**Exercise:** Could you transcribe the whole listing, keeping every line exactly the same?

**Entries supplied:**
__________________________________________________
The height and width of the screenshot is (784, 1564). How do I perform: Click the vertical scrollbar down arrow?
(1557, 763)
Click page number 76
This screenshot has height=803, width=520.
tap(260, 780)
__________________________________________________
**Solution for this exercise:**
The height and width of the screenshot is (784, 1564). How do I perform: Click the vertical scrollbar down arrow?
(1557, 763)
Click page number 76
This screenshot has height=803, width=520.
tap(260, 780)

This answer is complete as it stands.